Metagenomes (xeno, gom_fungi) and rerunning Open Ref OTUs

Xeno HiSeq data – Talked with David, still trying to figure out if we have xeno in there (David will run the raw reads through PhyloSift). What I’m doing:

  • Running Xeno data through MG-RAST. Trying to get an initial overview of the shotgun data
  • Running Xeno data through QIIME (prefiltering, ref-based picking only at 60%) to pull out any rRNA reads that might be in there. Hopefully we can get a better picture of the microbial community. Command ran:
!pick_closed_reference_otus.py -i /Users/hollybik/Desktop/Data/metagenomes/HB_RN_March2013_XENO_unzip.fasta -r /macqiime/silva_111/rep_set/Silva_111_full_unique.fasta -o /Users/hollybik/Desktop/Data/metagenomes/xeno_qiime60prefilter -p /Users/hollybik/Dropbox/QIIME/qiime_parameters_filterMGforrRNA.txt --parallel -O 2

Also uploaded GOM_Fungi data to MG-RAST to get an idea of what’s in the sample – data is processing through the pipeline now.

Made some final tweaks to the open ref OTU picking protocol on StarCluster. This should hopefully be the final command that will run to completion after changing the SC script in qiime_config:

!pick_open_reference_otus.py -i /gom_data/GOM_concat1.7_rev_demulti_1to12_2.fna -o /gom_data/uclust_openref96_ref_22Aug -r /gom_data/99_Silva_111_rep_set_euk.fasta --parallel -O 8 -s 0.1 -p /gom_data/qiime_parameters_18Sopenref96_GOMamazon.txt --prefilter_percent_id 0.0 -f
Advertisements

Xeno data analysis progress

Transferring info over from Google Docs. Here is the recent progress with the xeno dataset:

7/25/12

Ran Illumina FASTA files through QIIME to mine 18S sequences from raw reads. (to see if we have any hits to Rhizaria). Using reference-based OTU picking against the SILVA 108 database.
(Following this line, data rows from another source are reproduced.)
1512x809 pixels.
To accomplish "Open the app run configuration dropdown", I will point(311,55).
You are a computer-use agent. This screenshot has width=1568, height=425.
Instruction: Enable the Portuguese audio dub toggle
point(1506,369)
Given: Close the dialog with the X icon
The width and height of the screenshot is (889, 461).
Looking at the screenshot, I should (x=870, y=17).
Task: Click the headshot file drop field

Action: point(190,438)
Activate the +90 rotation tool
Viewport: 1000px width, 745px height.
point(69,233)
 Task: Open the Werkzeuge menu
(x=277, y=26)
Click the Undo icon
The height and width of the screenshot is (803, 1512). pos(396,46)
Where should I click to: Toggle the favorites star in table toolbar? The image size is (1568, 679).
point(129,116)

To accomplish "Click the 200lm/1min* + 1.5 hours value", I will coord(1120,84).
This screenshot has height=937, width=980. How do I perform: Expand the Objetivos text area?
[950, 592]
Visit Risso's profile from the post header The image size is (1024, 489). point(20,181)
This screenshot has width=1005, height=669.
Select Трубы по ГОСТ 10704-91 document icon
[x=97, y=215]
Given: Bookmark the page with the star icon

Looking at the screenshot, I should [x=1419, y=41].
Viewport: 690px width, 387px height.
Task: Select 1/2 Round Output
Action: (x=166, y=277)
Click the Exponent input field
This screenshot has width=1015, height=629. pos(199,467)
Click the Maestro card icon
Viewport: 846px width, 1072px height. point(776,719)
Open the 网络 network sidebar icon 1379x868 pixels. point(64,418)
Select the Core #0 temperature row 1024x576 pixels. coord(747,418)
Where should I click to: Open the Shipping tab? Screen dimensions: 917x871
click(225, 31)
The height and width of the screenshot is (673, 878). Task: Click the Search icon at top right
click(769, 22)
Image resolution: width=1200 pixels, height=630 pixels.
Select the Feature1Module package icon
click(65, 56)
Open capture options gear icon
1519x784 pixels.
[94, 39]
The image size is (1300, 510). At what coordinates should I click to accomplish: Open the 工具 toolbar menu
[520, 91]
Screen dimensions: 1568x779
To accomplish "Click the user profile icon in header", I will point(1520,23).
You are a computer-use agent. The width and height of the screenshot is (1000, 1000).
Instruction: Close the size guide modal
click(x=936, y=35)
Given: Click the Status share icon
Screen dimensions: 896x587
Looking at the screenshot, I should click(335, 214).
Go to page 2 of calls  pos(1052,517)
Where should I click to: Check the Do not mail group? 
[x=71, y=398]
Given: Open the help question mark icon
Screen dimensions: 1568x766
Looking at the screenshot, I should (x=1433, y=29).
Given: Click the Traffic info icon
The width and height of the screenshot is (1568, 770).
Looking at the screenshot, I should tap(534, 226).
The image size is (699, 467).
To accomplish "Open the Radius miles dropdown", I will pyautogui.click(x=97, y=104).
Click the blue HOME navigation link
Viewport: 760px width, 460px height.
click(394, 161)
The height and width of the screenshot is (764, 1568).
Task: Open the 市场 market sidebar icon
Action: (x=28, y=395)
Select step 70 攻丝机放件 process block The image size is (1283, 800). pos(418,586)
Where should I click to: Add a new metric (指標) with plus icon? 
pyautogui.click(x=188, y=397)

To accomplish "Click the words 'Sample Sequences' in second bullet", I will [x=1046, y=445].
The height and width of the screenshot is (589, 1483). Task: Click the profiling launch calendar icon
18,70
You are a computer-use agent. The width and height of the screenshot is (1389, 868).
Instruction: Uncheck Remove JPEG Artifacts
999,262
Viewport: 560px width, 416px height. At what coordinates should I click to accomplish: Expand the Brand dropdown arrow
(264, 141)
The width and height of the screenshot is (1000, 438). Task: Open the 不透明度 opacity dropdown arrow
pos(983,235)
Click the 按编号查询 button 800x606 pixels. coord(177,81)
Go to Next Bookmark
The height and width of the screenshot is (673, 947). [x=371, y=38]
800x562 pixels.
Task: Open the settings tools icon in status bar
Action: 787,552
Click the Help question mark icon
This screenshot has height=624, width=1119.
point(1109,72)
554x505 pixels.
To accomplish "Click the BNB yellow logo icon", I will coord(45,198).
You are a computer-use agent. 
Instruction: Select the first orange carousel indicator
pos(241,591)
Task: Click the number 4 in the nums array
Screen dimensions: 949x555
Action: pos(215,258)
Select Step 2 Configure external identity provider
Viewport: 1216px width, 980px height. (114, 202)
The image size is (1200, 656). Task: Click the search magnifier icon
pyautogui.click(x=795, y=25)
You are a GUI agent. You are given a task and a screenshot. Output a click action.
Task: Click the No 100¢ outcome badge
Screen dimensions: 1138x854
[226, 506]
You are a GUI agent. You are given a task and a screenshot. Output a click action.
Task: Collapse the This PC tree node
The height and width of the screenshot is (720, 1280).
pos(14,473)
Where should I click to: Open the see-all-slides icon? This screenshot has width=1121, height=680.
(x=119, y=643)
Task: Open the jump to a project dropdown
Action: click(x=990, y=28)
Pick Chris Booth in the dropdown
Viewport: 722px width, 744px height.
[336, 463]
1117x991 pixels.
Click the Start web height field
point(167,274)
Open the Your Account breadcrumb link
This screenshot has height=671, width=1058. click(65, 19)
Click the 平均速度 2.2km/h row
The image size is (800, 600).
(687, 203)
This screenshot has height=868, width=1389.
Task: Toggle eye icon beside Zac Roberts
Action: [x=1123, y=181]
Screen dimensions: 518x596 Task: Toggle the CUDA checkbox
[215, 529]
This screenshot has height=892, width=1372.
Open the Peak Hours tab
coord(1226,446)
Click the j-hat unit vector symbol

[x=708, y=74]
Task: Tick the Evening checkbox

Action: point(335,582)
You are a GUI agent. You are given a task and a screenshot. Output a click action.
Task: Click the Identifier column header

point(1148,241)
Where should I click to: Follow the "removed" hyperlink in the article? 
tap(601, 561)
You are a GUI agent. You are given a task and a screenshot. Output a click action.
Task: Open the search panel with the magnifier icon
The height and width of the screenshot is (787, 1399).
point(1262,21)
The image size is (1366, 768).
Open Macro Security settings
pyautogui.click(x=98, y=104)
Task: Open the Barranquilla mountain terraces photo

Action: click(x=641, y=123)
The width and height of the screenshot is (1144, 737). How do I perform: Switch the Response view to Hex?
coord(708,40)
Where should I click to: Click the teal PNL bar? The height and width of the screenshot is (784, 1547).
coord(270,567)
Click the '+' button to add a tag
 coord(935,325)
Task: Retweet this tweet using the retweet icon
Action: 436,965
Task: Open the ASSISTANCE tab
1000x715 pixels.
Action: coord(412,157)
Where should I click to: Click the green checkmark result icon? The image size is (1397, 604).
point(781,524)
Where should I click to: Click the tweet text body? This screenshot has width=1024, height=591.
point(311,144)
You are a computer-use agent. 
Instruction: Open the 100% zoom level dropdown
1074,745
pick_reference_otus_through_otu_table.py -i /home/qiime/Desktop/Shared_Folder/xeno_data/xeno_raw_s_2_1_sequence.fasta -r /home/qiime/Silva_108/rep_set/Silva_108_rep_set_Eukarya_only.fna -o /home/qiime/Desktop/Shared_Folder/xeno_data/QIIME_18S_Silva_scan/ -t /home/qiime/Silva_108/taxa_mapping/Silva_108_taxa_mapping.txt


7/27/12

The QIIME virtual box kept crashing and not working, so I re-installed it (upgraded to QIIME 1.5 release though), and am trying the parallel script to pick reference OTUs through uclust now.

parallel_pick_otus_uclust_ref.py -i /home/qiime/Desktop/Shared_Folder/xeno_data/xeno_raw_s_2_1_sequence.fasta -o xeno_raw_s_2_1_qiime18S -r /home/qiime/Desktop/Shared_Folder/Silva_108/rep_set/Silva_108_rep_set_Eukarya_only.fna -s 0.99 –enable_rev_strand_match


7/30/12

QIIME still giving me trouble, particularly the parallel scripts. Now trying your bog standard ref-based OTU picking, hopefully this will work. If not, I’ll run this on Edhar next because the VB approach seems to be failing me…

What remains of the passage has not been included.